Gathering Data¶
In experimentation, when writing a training module, and when writing a serving application, step one is generally always gathering the necessary data.
While the data being gathered can obviously vary wildly from experiment to experiment, its process is fairly standardized in our systems. Our key principle is reproducibility, and out of that falls 3 points of emphasis:
- Use of the feature store.
- Structuring data access as a training task.
- Use of auxiliary public data.
Reproducibility¶
The key principle underlying each of the remaining points is reproducibility. Reproducibility can be a challenge in machine learning, particular in academic settings, but within our own company it should be a non-issue. Once written, an experiment's training process should be able to run the exact same data generation process at any point in time.

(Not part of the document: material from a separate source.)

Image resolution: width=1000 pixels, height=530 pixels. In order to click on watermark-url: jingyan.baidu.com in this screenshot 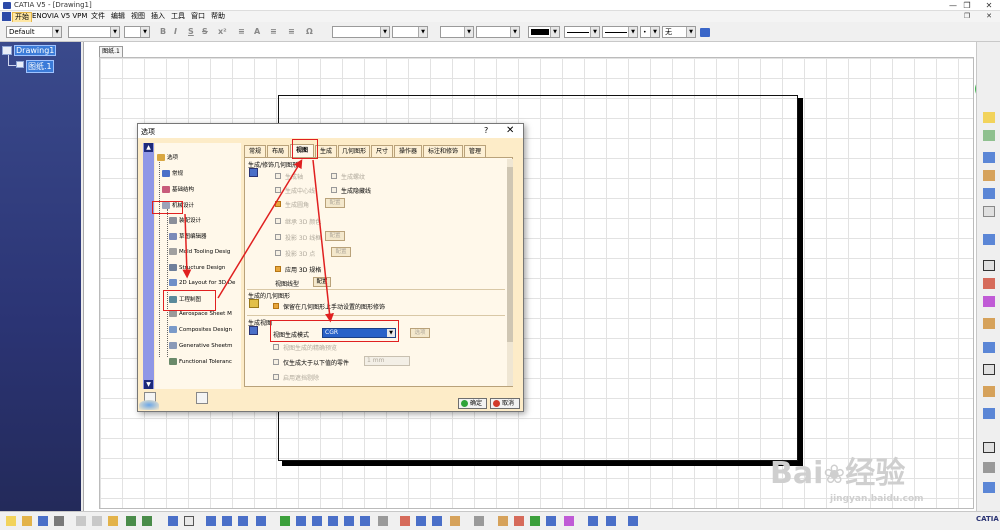, I will do `click(877, 499)`.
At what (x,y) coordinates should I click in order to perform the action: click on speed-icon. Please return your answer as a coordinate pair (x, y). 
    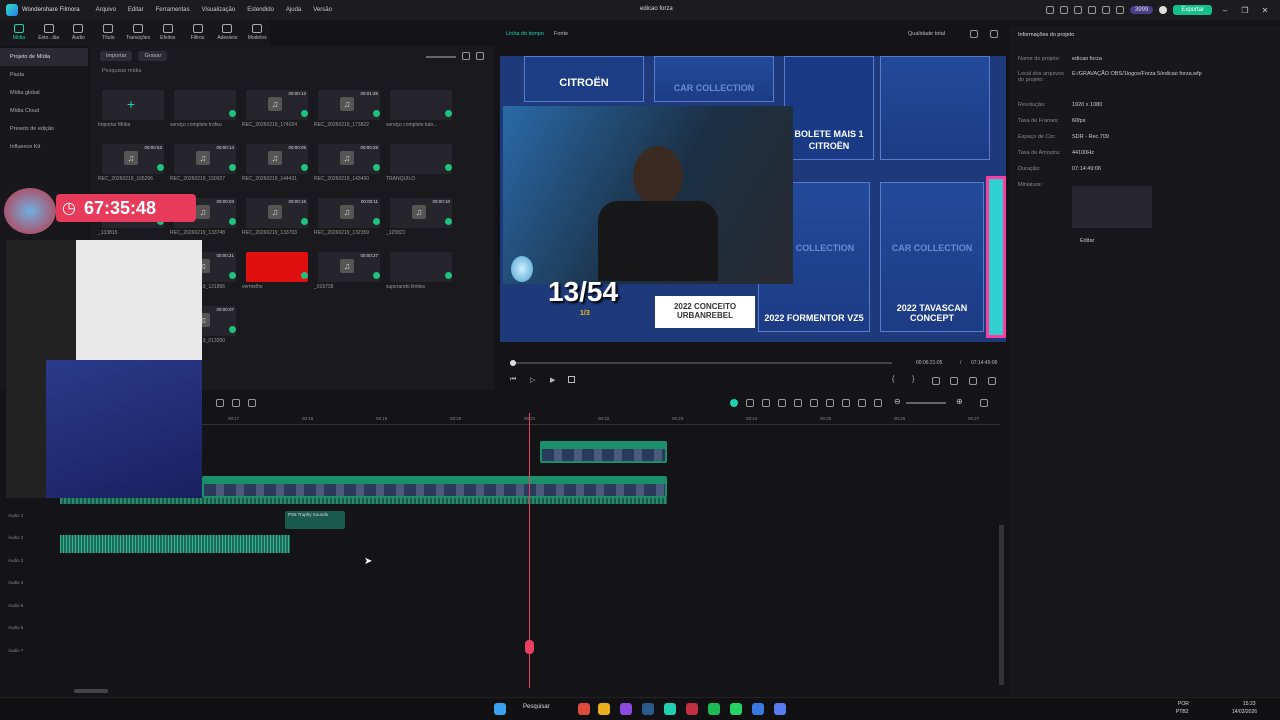
    Looking at the image, I should click on (252, 403).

Practically, this can be exercised in the following ways:
- Use a single point of access.
- There should be one, and only one, way to access a particular piece of data.
- This should be independent of the scale of the data or the environment; building a large dataset for training and grabbing information for a single entity for serving should use the same point of access.
- Store processes, not data.
- For example, when data is queried, whether from internal or external systems, do not save the data as an artifact manually (for example in cloud storage) and make the code a simple read of that file.
- Instead, the code should be the process that queried the data from the internal/external system; we rely on our training processes to handle the artifact generation.
- Random processes must be seeded. This is not something we can enforce in tooling, so it is part of the style guide.
- Allow point-in-time access.
- This mostly comes through tooling, and this is discussed below with the feature store.
- Generally, though, it means that any query should be able to be run with an additional timestamp parameter; with this parameter, all data that was ingested after the given timestamp would be ignored, effectively making the query "as of" that time.
Feature Store¶
The feature store is our single point of access for both row and column oriented raw data, as well as aggregations and functions on raw data. It accomplishes the reproducibility goals above due to two of its key properties:
- It is a single point of access that consumes data from OLTP, OLAP, and graph sources.
- The OLTP data source serves single or low-multiple entity access from the feature store.
- The OLAP data source serves high-multiple entity access from the feature store.
- The graph data source serves enrichments, which are functions over the raw data present in OLTP and OLAP that leverage the graph structure to perform more powerful computations.
- The choice of data source is made by the feature store by default according to these rules, giving one unified interface to all 3 data sources.
- It stores functions, not data.
- The feature store is a collection of functions over single instances which can be mapped to many instances.
- Rather than running these functions on a schedule and storing their results, we compute the values of features for given entities on-demand.
- The functions we store necessarily provide point-in-time access parameters.
- Every function in the feature store takes in a timestamp which can be used to restrict the ingestion timestamps of data that it considers.
For more details on how the feature store works, see the paystone package article.
Training Task¶
Gathering data for a training module should always be one of the tasks of its Experiment computation graph. This follows from the principle of storing processes instead of data.
It is also important because the artifacts generated by a training procedure are the outputs of the tasks in its Experiment. This means that by having a task whose output is the experiment's data, we implicitly save that data as an artifact. Data is a key piece of experiment lineage.
The task should typically produce 6 data objects: training features, training labels, validation features, validation labels, testing features, and testing labels. paystone.training.types.data.SplitDataset
is a convenience data model for holding these.
Auxiliary Public Data¶
Not all training data will necessarily come from the feature store. Sometimes, auxiliary data is needed, particularly for early iterations of a service where data may be sparse.
When using public data to enrich a dataset, follow the same principles as above. Include its retrieval in the data retrieval task of the experiment. Do not retrieve it via an ad-hoc process and store it as a file to be loaded.
Since this data is going to have less documentation than data that comes from the CDP, be sure to emphasize it in the documentation of the experiment itself.